Sono trascorsi poco più di dieci giorni da quando Kim Schmitz, il fondatore dell’impero Megaupload, è stato scarcerato su cauzione ottenendo nuovamente la sua libertà seppur sottoposta ad alcune limitazioni, almeno per il momento.

La libertà di Dotcom non sembrerebbe però essere stata cosa gradita alle autorità di Washington che, così come dichiarato, preferirebbero vedere il fondatore di Megaupload nuovamente dietro le sbarre, una richiesta questa che è però stata negata dal giudice.

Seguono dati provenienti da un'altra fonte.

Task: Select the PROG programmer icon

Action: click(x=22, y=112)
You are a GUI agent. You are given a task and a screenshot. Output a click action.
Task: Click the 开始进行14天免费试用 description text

Frattanto, comunque, Dotcom ha già avuto modo di rilasciare alcune interviste nelle quali, nonostante sia atteso l’esito del processo contro Megaupload, è apparso come tutt’altro che arrendevole.

Dotcom, infatti, ha fatto sapere che durante i giorni passati in cella ha avuto modo di riflettere attentamente sulla vicenda giungendo, infine, ad una precisa conclusione: “non possono vincere”.


Il fondatore di Megaupload continua a professare la buona fede del proprio operato sottolineando, appunto, come il suo team avesse provveduto a cancellare, volta dopo volta, i link verso il materiale protetto da copyright dichiarandosi inoltre favorevole nella lotta contro la pirateria.

A tal proposito, stando a quanto reso noto da Dotcom, Megaupload avrebbe stipulato accordi commerciali con quasi 200 operatori per la rimozione dei file illeciti e più di 15 milioni di link sarebbero stati abbattuti con tecnologie realizzate appositamente dalla piattaforma anche se l’associazione che negli Stati Uniti tutela l’industria cinematografica ha però fatto notare come Megaupload fosse già presente nella loro lista nera da almeno due anni a questa parte.

A detta di Dotcom, inoltre, il caso Megaupload sarebbe analogo a quello di YouTube, facendo riferimento alla vicenda con Viacom, sottolineando poi il fatto che, quasi sicuramente, se fosse stato in possesso degli stessi capitali di Google ora non sarebbe a rischio di tornare nuovamente in galera.

L’imputato, sostanzialmente, ha dichiarato quindi di essere finito in carcere soltanto perché visto come un bersaglio facile facendo notare anche come il suo arresto sia andato ad assumere un valore simbolico generando un vero e proprio terremoto nel mondo del file sharing.

Kim Schmitz, comunque, non ha mancato di scaricare le responsabilità della pirateria sulle spalle delle stesse Majors poiché, a suo detta, sarebbe loro la colpa di un sistema che prevede la distribuzione di film statunitensi al di fuori dei confini nazionali soltanto mesi e mesi dopo aver debuttato nelle sale cinematografiche.